RangerSi

Member
Soooooooo, my new Disco. The digital heater controls. They seem to work fine except the fan speed.

On the lowest setting there's barely a waft from the vents, turn it up one and these not a great deal off difference and so on until the fastest speed. Then, it's like a hurricane (ok, I'm exaggerating) but......

Is this what the heating system is like on a 99 td5, or is mine broke?
 
I have just replaced the transistor in mine - less than a fiver, if you don't mind soldering.

http://www.ebay.co.uk/itm/MJ11016-TRANSISTOR-/322197598204?hash=item4b04792ffc:g:chkAAOSwxH1T8hRz

For that price it's worth just keeping one in the bits and pieces box, just in case it's needed.
From my experience, unless I do get a spare now, when I eventually come to need one the damned things will be obsolete and totally unobtainable, and anyway, while I've got a spare, the likelihood of me ever needing it has now deminished to almost nothing.
 
So....... today I changed the resistor as per Brianconwys advice. And nope. Still the same Unless my soldering is rubbish (it looked ok)

Any thoughts?
 
I drove the car and checked everything was working before screwing the pack in place and the heatsink was too hot to touch for long.
 
I drove the car and checked everything was working before screwing the pack in place and the heatsink was too hot to touch for long.
If it's like the others I've looked at from other makes of vehicles, the fins on the heatsink should be in the cold airflow to keep the resistors or in this case the transistor working within normal operating parameters.
A TO3 transistor outline can sometimes (but not often) get inserted into its working position backwards, also the little insulating washers and the mica washer, if necessary, can get lost or incorrectly fitted which can lead to a faulty installation or repair.
 
There's not too much to the faulty unit. And it only goes in one way as the screw holes don't line up otherwise, so I doubt it's gone back wrong. Could I have soldered the transistor the wrong way? I didn't notice any sides etc.
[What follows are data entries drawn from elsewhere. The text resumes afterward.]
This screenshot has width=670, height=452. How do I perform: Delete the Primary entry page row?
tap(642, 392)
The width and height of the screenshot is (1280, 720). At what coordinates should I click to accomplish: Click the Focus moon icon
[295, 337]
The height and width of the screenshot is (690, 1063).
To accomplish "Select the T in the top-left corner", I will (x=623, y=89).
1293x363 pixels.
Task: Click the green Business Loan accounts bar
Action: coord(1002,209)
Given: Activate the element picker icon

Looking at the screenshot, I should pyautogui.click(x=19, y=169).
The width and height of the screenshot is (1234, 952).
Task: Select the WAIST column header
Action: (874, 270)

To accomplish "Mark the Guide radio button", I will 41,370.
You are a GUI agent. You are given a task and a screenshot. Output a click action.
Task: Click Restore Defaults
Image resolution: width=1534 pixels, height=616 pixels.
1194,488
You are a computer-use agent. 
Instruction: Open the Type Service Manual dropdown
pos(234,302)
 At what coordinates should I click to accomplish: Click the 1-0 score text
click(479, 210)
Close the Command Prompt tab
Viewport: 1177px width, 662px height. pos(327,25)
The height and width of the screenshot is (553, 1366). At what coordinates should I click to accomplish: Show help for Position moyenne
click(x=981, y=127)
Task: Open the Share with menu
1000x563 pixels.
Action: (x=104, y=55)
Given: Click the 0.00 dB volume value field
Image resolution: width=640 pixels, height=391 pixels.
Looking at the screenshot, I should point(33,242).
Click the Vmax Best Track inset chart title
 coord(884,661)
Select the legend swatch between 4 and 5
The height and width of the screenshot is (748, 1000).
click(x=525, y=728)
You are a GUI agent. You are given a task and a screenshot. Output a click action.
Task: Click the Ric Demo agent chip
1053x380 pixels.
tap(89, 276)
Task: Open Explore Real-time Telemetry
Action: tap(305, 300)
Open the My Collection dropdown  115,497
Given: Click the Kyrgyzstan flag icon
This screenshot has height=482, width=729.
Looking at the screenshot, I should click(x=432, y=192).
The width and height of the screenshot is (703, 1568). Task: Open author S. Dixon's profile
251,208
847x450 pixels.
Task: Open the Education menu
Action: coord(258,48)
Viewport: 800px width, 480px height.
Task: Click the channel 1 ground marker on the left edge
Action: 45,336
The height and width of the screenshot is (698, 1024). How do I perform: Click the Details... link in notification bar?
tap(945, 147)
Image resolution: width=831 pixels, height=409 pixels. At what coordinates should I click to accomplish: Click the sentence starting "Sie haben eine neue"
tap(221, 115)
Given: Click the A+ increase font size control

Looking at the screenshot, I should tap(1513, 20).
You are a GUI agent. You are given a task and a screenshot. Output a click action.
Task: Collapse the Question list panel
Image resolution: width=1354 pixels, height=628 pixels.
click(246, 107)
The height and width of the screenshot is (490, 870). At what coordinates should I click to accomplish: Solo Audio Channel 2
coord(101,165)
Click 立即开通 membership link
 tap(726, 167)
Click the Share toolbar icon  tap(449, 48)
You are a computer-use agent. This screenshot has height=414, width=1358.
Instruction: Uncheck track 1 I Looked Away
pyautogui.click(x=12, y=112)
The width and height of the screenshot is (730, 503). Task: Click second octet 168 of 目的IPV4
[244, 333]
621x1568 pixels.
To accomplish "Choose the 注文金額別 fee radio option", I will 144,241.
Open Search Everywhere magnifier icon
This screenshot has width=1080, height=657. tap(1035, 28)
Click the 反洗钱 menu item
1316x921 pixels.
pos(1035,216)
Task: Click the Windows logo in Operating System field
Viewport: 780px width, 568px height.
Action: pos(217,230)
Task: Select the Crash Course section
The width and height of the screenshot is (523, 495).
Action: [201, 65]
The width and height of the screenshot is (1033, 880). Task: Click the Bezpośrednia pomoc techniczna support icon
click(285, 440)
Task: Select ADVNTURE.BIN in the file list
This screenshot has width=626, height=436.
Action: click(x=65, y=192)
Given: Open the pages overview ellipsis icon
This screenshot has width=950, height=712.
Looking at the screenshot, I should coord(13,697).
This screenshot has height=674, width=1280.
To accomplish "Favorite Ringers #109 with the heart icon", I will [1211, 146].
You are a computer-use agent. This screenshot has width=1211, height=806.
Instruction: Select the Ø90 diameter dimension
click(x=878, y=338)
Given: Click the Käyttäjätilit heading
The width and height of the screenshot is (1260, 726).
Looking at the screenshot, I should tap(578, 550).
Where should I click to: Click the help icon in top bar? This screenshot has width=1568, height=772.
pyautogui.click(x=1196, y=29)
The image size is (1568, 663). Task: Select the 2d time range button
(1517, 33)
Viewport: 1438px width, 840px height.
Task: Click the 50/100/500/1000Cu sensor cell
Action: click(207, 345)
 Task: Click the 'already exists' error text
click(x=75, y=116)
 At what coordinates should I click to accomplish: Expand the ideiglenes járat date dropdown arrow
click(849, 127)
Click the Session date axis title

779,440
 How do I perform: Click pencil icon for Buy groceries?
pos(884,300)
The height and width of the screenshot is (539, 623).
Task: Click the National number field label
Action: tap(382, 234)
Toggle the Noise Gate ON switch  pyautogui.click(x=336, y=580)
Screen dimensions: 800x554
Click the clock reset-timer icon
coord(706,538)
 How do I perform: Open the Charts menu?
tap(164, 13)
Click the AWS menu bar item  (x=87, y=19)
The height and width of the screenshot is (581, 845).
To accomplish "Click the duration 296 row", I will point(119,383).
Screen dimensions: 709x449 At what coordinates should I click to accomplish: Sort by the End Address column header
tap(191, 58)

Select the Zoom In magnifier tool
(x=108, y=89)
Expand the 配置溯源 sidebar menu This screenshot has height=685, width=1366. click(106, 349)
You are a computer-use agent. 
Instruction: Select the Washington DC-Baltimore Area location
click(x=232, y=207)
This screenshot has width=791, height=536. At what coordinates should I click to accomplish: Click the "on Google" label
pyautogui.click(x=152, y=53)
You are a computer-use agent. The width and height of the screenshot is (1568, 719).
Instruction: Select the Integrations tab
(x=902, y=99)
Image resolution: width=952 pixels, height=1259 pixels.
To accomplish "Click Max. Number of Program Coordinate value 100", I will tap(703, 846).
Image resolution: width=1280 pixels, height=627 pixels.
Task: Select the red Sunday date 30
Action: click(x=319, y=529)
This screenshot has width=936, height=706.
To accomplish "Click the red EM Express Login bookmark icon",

I'll take it out of its position and go for a drive tomorrow to see if it gets hot.
 
Just drove 25 miles, used the heater on the only setting (full blast) stopped and took the unit out and it's stone cold.

Thoughts?
 
Is there anyone in or around Colchester with a working one that's willing to do a swap test at all? Don't want to fork out for another unit if it's not that.
 
In a hope that I can help you understand what's going on here, I have produced one of my by now infamous hand drawn diagrams.
I've tried to work out the circuit from reading the description and the wiring diagrams in RAVE.
76 squadron 2.jpg

The power transistor is an NPN type and can be thought of in this case as a remotely controlled variable resistor in series with the blower motor and controlled from the air-con ECU. The green wire from the ECU (C0793-1) to pin 3 on the transistor housing carries the base current which controls the transistor.
Testing the circuit might be a little difficult and might require the use of an oscilloscope, depending on how the transistor is controlled.
Essentially there are 31 speed settings (depending upon the external conditions "observed" by the air-con sensors) sent from the ECU to the power transistor which might be just various changes in the DC voltage on pin 3, in which case it might be measureable with a voltmeter, however it might be a system called pulse width modulation (PWM), in which case only an oscilloscope can be used to verify the control signal from the ECU.
The likelihood is that the fault exists either with the power transistor which is exhibiting a short circuit condition between the collector (C0858-1) and emitter (C0858-2) terminals of the transistor or the control signal from the ECU is being driven to a full 12 volts by a fault in the ECU resulting in the transistor being driven hard on.
The wire from the power transistor housing (C0858-4) and going to the ECU (C0792-8) signals the ECU that the blower motor is online and ready to be controlled and also provides a feedback signal to the ECU.
Practically, the best way to diagnose the problem would be substitution with a known good device, but if everything has been done correctly when replacing the power transistor in its housing, then sadly it looks like you might have a problem with the ECU.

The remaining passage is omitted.